[EXCERPTED PASSAGE]

Gardening Patience Brings Rewards

very cute, skinny, hummingbird with green head

Hummingbird_0001 by striderp64

There is no patience like that of a gardener, unless it’s the patience of a parent.

Both kids and gardens take a long time to truly bloom; there is really no substitute for the time and energy you need to invest to do the job properly.

You’ll Be Rewarded

While your garden, just like your kids, may never end up being precisely the way you first dream of as a new gardener, there will be plenty of rewards along the way.

Story of a Rain Garden

I first heard about rain gardens several years ago. And for the last 11 years I’ve dreamed of seeing a hummingbird in my garden. So, last fall I was out in the garden hauling on ropes and pulling down cedar trees to make space for a rain garden and to let in the sun to plant something for the hummingbirds.

Then today I was out in the garden admiring the red blooms on the Lobelia cardinalis (cardinal flower), just thinking how neat it would be if a hummingbird flew in, but not expecting to see one, when zoom, in flew the cutest, little, skinny, ruby-throated hummingbird. He looked very like the one pictured above.

rain garden

Rain Garden - August 2010

Just Right Imperfect

Now, my rain garden doesn’t exactly look picture perfect. It’s not something you’d see on the cover of a gardening magazine.

[/EXCERPTED PASSAGE]
[DATA EXTRACT]

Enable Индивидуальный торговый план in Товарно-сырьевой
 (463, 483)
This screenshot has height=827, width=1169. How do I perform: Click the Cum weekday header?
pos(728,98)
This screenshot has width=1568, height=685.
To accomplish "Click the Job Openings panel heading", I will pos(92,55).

[/DATA EXTRACT]
[DATA EXTRACT]

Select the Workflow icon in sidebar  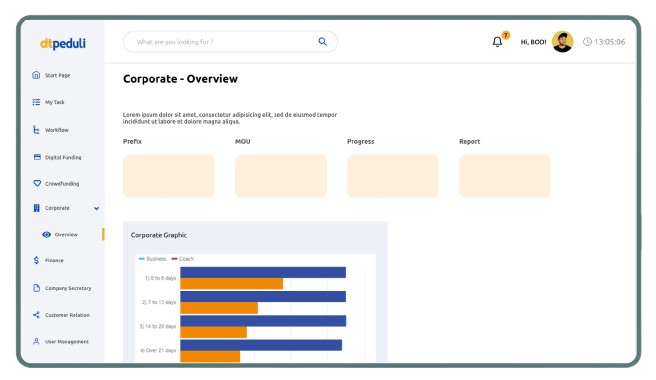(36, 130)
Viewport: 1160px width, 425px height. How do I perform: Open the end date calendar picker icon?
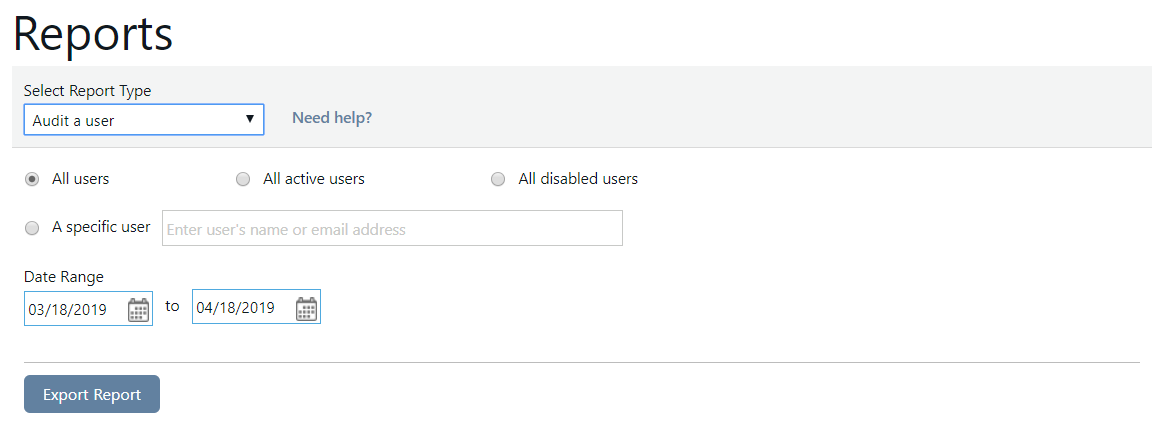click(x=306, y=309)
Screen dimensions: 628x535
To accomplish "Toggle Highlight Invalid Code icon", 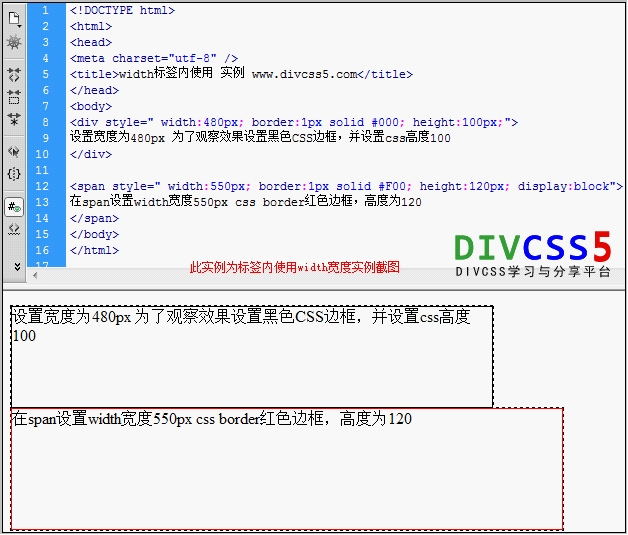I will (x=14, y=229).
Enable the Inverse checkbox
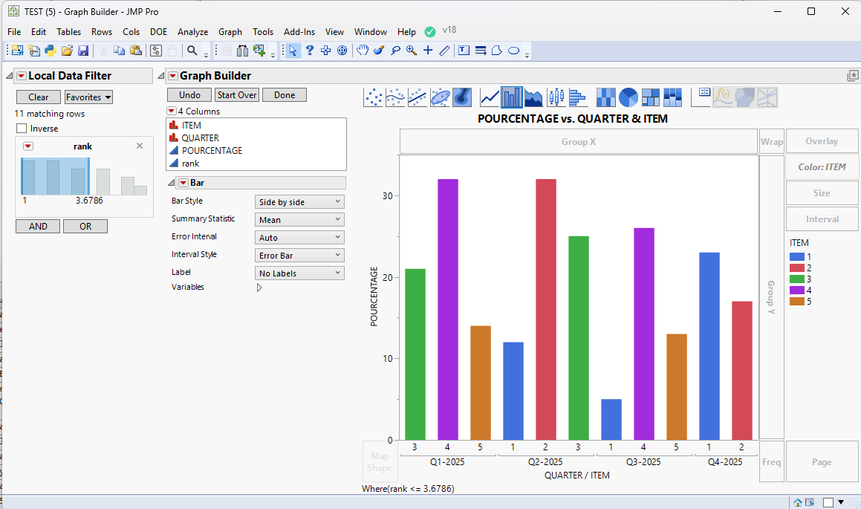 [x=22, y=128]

[/DATA EXTRACT]

**ACTIVITY 1:**
Answer these questions about the gardening patience piece, one line each:
(a) What kind of patience is the only one compared to a gardener's?
(b) For how many years had the writer dreamed of seeing a hummingbird in the garden?
(c) What plant's red blooms was the writer admiring when the hummingbird flew in?
**ACTIVITY 2:** Please continue the gardening patience piece from its last sentence.

**TASK RESPONSE 1:**
(a) The patience of a parent.
(b) 11 years.
(c) Lobelia cardinalis (cardinal flower).

**TASK RESPONSE 2:**
But my garden was just perfect for that skinny little hummingbird who needed a few nectar-rich, trumpet-shaped, red blooms to feed on.

Do Just One Thing

My friend Carole Brown is a great believer in doing just one thing for wildlife in your garden. These few blooms in my rain garden may not look like much, but to that little hummingbird they may have made all the difference in the world.

Don’t worry about building a massive, beautiful, picture-perfect native flower garden. Do new parents put off feeding their kids until they are perfect parents? I hope not! Don’t be put off by the covers of gardening magazines. It doesn’t  matter that you don’t really know what you are doing yet. The butterflies and hummingbirds won’t know the difference, or care. Just be open to adding one or two native plants to your garden. After that you will surely want more!

The most important thing is to be patient with yourself. Start somewhere and little by little you will start to reap the rewards.